In the entries below, find the line containing "Click the 'Екстра' discount label" and the line containing "391x868 pixels.". Copy those two lines and everything between them exactly, without the pictures.

Dataset entries.
----

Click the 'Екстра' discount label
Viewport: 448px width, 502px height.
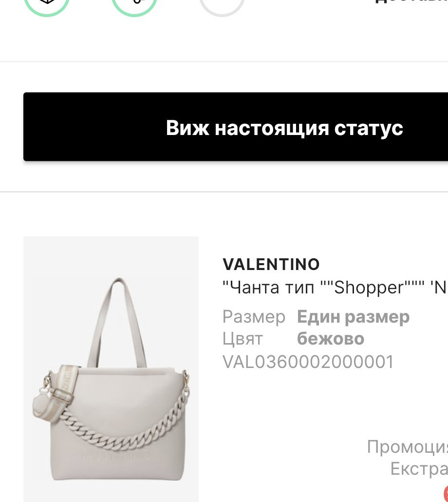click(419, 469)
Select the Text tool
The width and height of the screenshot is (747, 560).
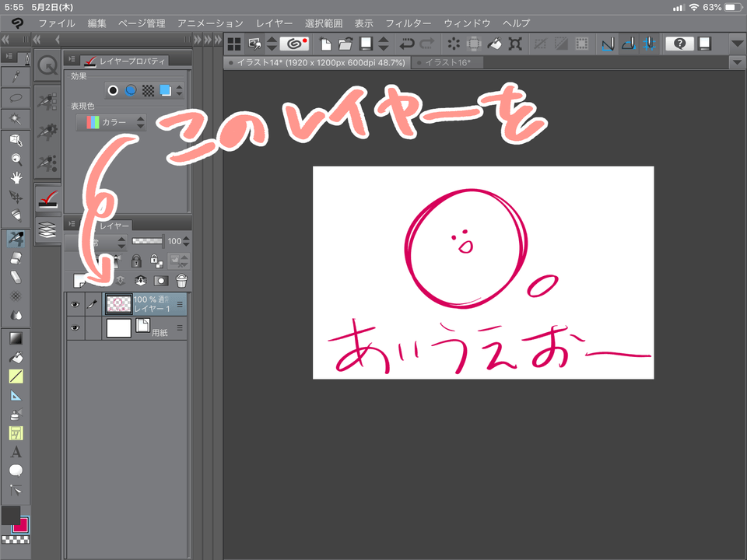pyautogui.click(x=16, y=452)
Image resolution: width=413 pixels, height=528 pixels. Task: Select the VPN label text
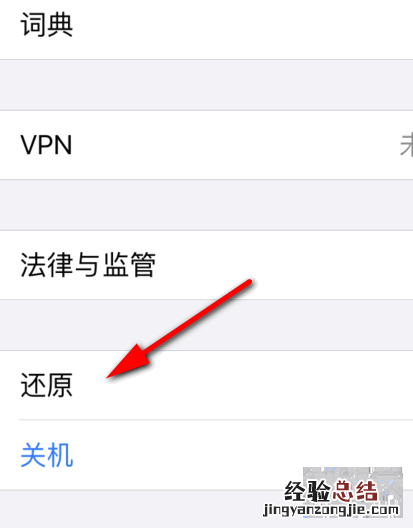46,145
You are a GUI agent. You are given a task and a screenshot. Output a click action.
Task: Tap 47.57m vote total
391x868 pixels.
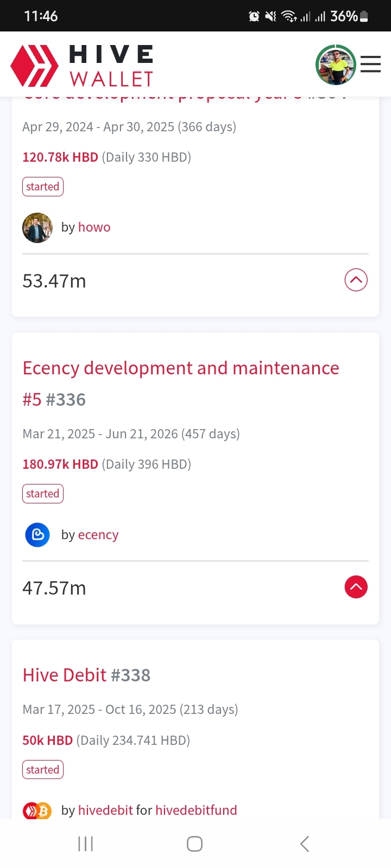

----

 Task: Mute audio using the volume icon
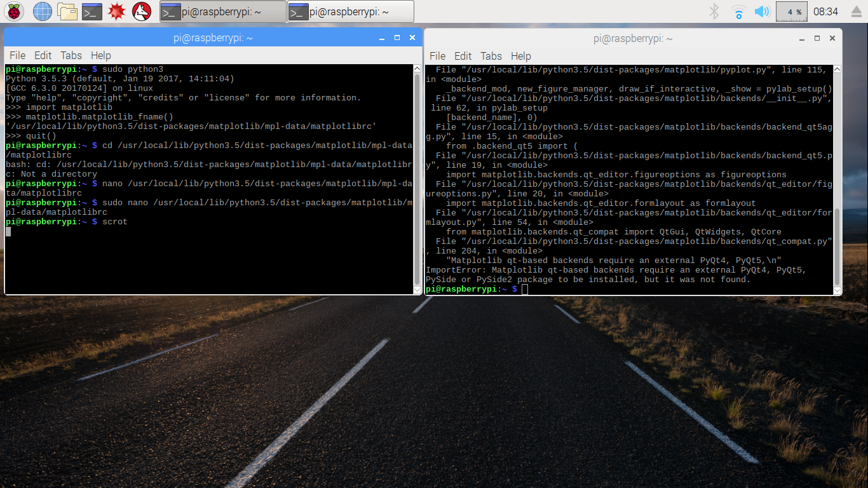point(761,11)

----

Solved problem.
Click the 'Екстра' discount label
Viewport: 448px width, 502px height.
click(419, 469)
Select the Text tool
The width and height of the screenshot is (747, 560).
pyautogui.click(x=16, y=452)
Image resolution: width=413 pixels, height=528 pixels. Task: Select the VPN label text
46,145
You are a GUI agent. You are given a task and a screenshot. Output a click action.
Task: Tap 47.57m vote total
391x868 pixels.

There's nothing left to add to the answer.